Hörsaal der Technischen Universität Dresden © Arno Burgi / dpa

Als ich nach dem Mauerfall das erste Mal durch Ostberlin bummelte, entdeckte ich eine große Reklame. »Go West!« stand darauf. Mir kam das damals schon skurril vor. Warum sollten die Ostdeutschen ausgerechnet in dieser Zeit des Neubeginns ihre Heimat verlassen? Heute würde ich gern in den alten Bundesländern Plakate aufhängen, vor allem vor Schulen. »Go East!« müsste darauf stehen. Ich, ein Bonner Professor, empfehle den westdeutschen Abiturienten: Studiert im Osten! Gründe dafür gibt es reichlich.

Die Hochschulen im Westen sind überlastet wie nie. Nordrhein-Westfalen hat deutlich mehr Studierende als je zuvor. Die Ursachen dafür sind altbekannt: Zur Jahrtausendwende wurde ausgerechnet, wie viele Studierwillige es in Deutschland geben würde, entsprechend wurden die finanziellen Mittel verteilt. Aber die Prognosen haben sich als falsch erwiesen. Es bewerben sich 40 Prozent mehr junge Menschen um ein Studium als vorhergesagt. Professuren müssen anderthalb Jahre verwaist bleiben, bevor sie neu besetzt werden dürfen. Hinzu kommt: Viele westdeutsche Hochschulen wurden seit Jahrzehnten nicht grundlegend saniert. Kein Wunder, dass das historische Hauptgebäude meiner Universität eine dauernde Baustelle ist. Mal sind die Leitungen kaputt, mal muss das Dach geflickt werden.

Es gibt eine Region in Deutschland, die solche Probleme kaum hat: der Osten. Die meisten Unis und Fachhochschulen dort sind in hervorragendem Zustand. Ich weiß das, weil ich die Entwicklung der neuen Länder aus der Nähe beobachten konnte. Nach der Wiedervereinigung habe ich in Sangerhausen und Chemnitz Personal fortgebildet. Kürzlich durfte ich für den Wissenschaftsrat das Hochschulsystem in Sachsen-Anhalt begutachten.

Natürlich habe ich einen Hintergedanken, wenn ich den Abiturienten empfehle, nach Mecklenburg, Sachsen oder Brandenburg zu ziehen. Ich möchte, dass die Unis in Nordrhein-Westfalen, in Niedersachsen oder Bayern entlastet werden. Ja, ich mache Werbung für den Osten, aber ich mache dies guten Gewissens. Die Universitäten in den neuen Ländern haben nämlich bessere Ausbildungsbedingungen. Im Vergleich zu Bonn bekommen die Jura-Studenten in Halle (Saale) etwa ungleich komfortablere Arbeitsmöglichkeiten. Es gibt mehr Räume – für weniger Leute. In Bonn hatten wir Mühe, um – mithilfe von Studiengebühren – ein paar Beamer anzuschaffen, in Halle sind diese wie selbstverständlich vorhanden. Die IT-Ausstattung ist neu und deshalb, natürlich, besser als bei uns.

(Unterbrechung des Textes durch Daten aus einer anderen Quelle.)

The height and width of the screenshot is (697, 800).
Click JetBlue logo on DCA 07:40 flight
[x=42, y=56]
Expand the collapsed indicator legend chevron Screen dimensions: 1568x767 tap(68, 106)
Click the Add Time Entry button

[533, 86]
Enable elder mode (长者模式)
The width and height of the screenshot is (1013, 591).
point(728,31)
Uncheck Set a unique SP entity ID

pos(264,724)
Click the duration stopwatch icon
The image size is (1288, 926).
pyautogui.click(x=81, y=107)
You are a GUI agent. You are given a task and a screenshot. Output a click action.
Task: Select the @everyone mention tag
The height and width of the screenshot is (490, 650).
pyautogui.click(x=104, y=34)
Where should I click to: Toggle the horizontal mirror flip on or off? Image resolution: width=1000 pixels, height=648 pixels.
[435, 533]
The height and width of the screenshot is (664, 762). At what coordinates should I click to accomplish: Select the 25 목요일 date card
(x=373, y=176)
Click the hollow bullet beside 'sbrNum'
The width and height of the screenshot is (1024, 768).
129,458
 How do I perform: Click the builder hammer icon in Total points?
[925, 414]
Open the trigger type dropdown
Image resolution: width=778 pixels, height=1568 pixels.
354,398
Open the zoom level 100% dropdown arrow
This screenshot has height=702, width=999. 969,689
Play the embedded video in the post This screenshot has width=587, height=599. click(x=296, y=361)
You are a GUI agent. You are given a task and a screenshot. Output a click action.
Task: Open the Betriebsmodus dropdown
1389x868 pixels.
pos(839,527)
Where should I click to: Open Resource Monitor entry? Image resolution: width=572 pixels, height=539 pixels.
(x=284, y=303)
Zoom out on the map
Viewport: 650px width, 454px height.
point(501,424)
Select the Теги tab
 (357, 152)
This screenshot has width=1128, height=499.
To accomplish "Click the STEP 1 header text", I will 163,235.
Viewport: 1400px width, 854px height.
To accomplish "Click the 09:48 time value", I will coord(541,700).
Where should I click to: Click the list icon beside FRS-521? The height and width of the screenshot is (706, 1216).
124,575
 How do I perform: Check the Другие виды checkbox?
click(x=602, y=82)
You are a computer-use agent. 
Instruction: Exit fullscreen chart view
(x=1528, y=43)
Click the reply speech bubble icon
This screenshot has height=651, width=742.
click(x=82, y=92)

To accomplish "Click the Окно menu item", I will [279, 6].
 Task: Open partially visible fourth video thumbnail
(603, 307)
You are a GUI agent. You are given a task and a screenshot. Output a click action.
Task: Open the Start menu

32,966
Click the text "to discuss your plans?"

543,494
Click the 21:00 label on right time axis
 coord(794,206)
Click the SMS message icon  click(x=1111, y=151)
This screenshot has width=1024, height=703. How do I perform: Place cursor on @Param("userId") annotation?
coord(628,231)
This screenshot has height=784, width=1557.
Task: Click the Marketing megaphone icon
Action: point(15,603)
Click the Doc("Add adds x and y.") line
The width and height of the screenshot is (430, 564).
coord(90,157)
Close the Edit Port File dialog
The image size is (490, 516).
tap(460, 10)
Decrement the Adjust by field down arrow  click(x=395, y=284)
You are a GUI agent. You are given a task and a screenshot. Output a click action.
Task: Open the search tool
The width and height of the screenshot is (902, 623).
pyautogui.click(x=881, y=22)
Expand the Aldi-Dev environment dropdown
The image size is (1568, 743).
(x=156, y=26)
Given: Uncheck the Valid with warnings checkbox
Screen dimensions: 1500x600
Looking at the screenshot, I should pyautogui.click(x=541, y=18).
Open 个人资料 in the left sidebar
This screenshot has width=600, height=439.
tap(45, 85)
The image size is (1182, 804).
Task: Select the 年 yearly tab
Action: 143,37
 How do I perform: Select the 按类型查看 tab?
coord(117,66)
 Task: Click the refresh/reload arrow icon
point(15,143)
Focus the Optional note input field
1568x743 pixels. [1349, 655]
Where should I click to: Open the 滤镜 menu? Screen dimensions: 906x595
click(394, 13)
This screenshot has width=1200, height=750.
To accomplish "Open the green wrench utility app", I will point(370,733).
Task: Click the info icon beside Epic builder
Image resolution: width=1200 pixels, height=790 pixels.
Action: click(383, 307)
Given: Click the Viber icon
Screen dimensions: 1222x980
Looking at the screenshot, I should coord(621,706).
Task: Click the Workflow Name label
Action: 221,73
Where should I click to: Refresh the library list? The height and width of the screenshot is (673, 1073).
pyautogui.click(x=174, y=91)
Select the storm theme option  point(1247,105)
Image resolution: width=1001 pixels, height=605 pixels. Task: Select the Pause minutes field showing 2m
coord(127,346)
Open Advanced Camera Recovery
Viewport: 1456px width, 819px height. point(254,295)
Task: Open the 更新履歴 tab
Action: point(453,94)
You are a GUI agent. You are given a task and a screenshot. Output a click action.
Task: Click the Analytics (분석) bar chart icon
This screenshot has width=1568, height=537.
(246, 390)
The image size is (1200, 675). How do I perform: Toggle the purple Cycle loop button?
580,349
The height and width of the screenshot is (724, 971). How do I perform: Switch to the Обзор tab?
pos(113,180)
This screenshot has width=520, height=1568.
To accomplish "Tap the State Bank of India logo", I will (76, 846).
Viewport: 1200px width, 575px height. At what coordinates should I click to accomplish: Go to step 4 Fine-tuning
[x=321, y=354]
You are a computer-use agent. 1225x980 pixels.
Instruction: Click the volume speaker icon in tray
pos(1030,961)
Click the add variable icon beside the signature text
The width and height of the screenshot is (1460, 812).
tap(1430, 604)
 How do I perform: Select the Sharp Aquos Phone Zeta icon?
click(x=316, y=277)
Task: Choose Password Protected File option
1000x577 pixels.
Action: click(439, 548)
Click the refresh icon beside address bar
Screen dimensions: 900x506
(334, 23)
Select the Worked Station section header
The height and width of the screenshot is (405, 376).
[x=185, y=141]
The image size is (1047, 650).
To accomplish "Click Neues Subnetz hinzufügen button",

Wer nun aber glaubt, er betrete in den neuen Ländern zwar sanierte, aber seelenlose Einrichtungen, der irrt. Nach der Wiedervereinigung wurde größter Wert gelegt auf die Pflege der Traditionen. Entstanden ist ein Bewusstsein für die schützenswerte Geschichte dieser alten, ehrwürdigen Unis. Und das ist nicht zu unterschätzen. Man denke nur daran, wie das Erbe der Klassik bis heute in Weimar gepflegt wird.

In Düsseldorf ist die Uni kein so wesentlicher Faktor für die Stadt oder die Region. In Halle hingegen prägt die Hochschule das Umfeld. Wissenschaft hat dort einen hohen Stellenwert. Daraus ergeben sich Chancen für die Studenten. Wer sich mit seinen wissenschaftlichen Kenntnissen selbstständig machen möchte, der wird häufig unterstützt. Die Städte haben großes Interesse an solchen Ausgründungen – so können sie die Akademiker an die Gegend binden. In Halle etwa hat sich, dank der Kunsthochschule, eine Designer-Szene etabliert.

Unbestritten bleibt: Viele Regionen der neuen Länder sind wirtschaftlich schwächer als der Rest der Republik. Aber die Finanzkraft einer Gegend ist wahrlich kein Garant für ein gutes Studium.